The conservation and utilization of medicinal plants is socially and economically important for our developing nations. WHO estimates that 80% of the World's population depend on traditional herbal medicine. Indeed, herbal medicines offer tremendous economic potential, not only as an export crop, but - the resources for developing locally controlled industry, which can substitute the costly pharmaceutical imports. Such developments are taking place in Thailand, Turkey, the Philippines, and in China, where herbal medicines constitute a big business.

Conclusions

In conclusion, Third World countries should not be the loser in the frantic search by biotechnology and pharmaceutical transnationals in the tropical forests. Our vascular plants in the forests are the raw materials for new drugs and for genetic seed improvement. Plants which can withstand hostile environments, which resist attack by the common pests, or which give more and better fruits are the material of a US 116 billion world seed market.
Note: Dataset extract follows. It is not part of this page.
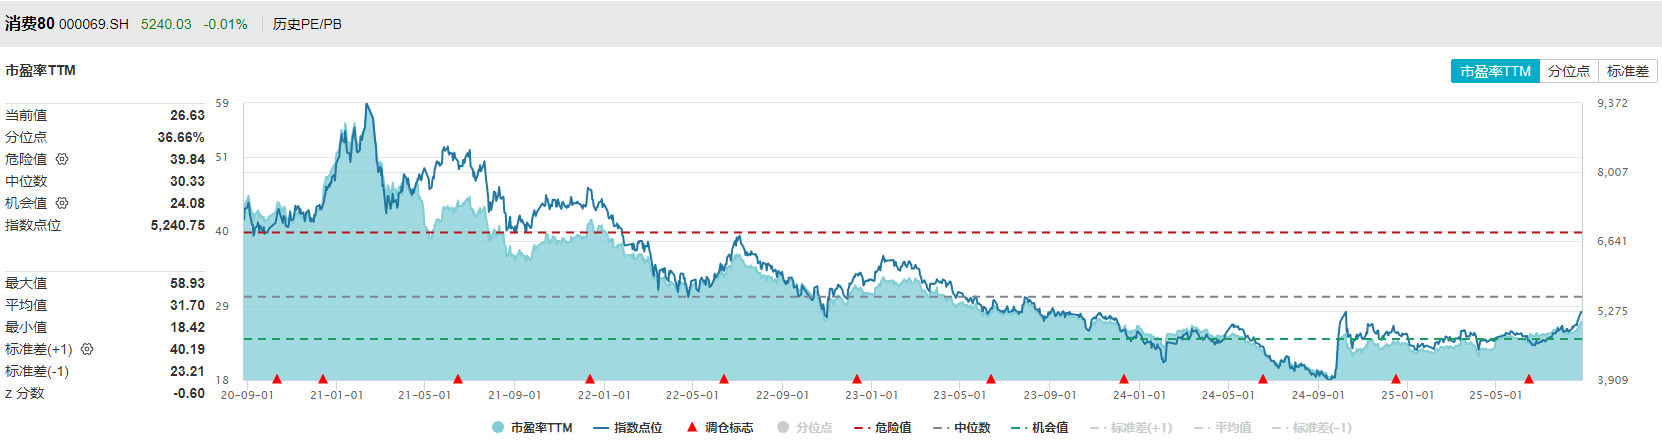Open settings gear next to 机会值
This screenshot has width=1662, height=445.
click(x=62, y=203)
In 1985, industrialized countries paid at least US $43 billion for plant-derived drugs. Indeed, developing countries get nothing for the plants collected by the gene hunters, on behalf of powerful companies. At least they should pay royalties for the products developed from them (Shand, 1989). Furthermore, industrialized countries have now recognized that the useful properties of the South’s plants are the result of centuries of a careful selection by many generations of peasants, but they are resisting the logical conclusion that developing countries should be compensated for their traditional knowledge and biological storehouse.
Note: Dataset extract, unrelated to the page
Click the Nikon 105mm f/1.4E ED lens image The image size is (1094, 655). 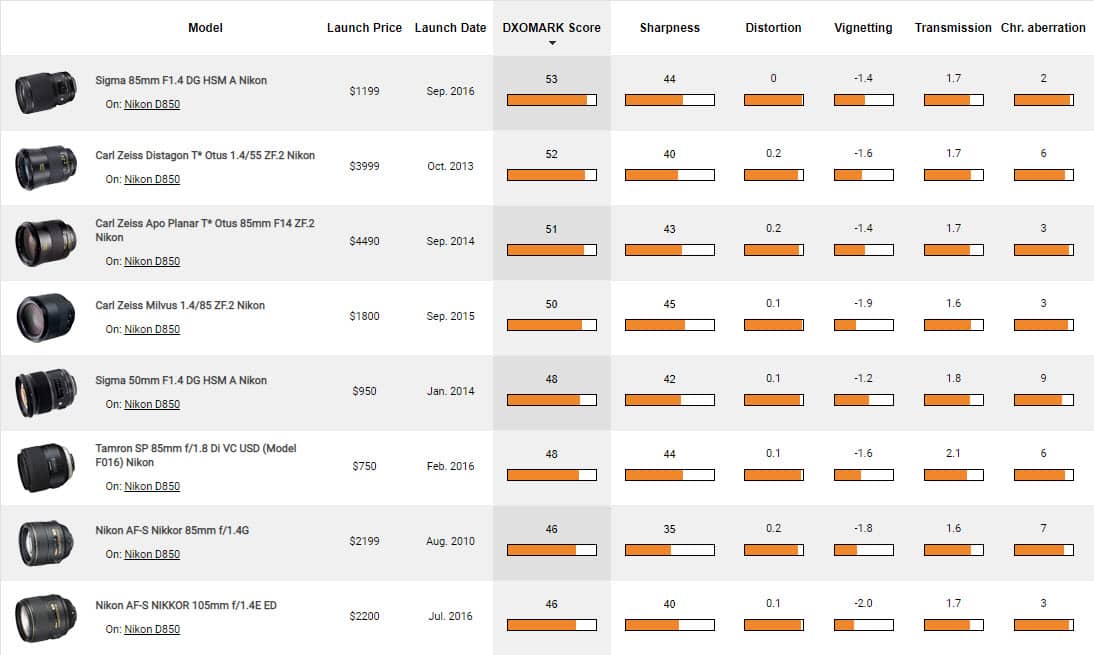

The search for new medicinal plants is a race against time. Tropical forests of the Third World hold an incalculable value, as an untapped emporium of germplasm for the development of new drugs. The most powerful scenario is that pharmaceutical and biotechnological interests will become powerful allies in an effort to stop or curtail the destruction of the world's tropical forests. Third World countries and indigenous people should also benefit from their knowledge and biological treasures. Long term conservation measures must be put in place. In the process of collecting the plants, the indigenous people must be treated with respect, and be given the recognition they deserve. Procedures should be developed to compensate the healers and others for the utilization of their knowledge and their biological resources. Here is where we require the cooperation of the Third World countries, for a common plan of action.
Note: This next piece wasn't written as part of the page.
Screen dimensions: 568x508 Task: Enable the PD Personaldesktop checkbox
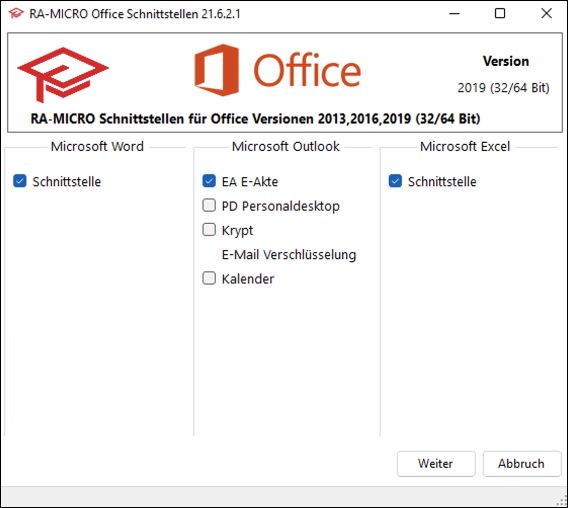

Lastly, despite the many constraints which exist in developing countries, such as lack of skilled or trained manpower, lack of technical know-how and financial resources, and shortage of equipment, frequent exchanges of ideas and experience among scientists and technologists should be encouraged and financed, so as to lead to self-reliance, in the various aspects of research and development in the proper utilization and judicious exploitation of herbs, as a natural resource. It is noted that, in developing countries, there are no substitutes for herbal drugs in terms of both cost and availability of raw materials. Hence the technology involved elsewhere, in the revival and use of herbal-based medicines, should be made available to the developing countries for the better use of their natural resources. In this respect, the role of some of the United Nations Organizations such as UNDP, UNESCO, UNIDO, FAO and WHO is vital, in providing necessary assistance in various aspects of research and development, and in improving the efficiency and capability of the local scientists.

References

McAlpine, P. and Warrier, K. (1989). Rural Advancement Fund, International Communique, March 1989.

Plotkin, M.J. (1988). The Economist, April 2.

Principe, P. 1989. The economic value of biological diversity among medicinal plants. OECD Environmental Monograph. Organisation for Economic Cooperation and Development. Paris.

RAFI (1989). Biotechnology and medicinal plants, March 1989.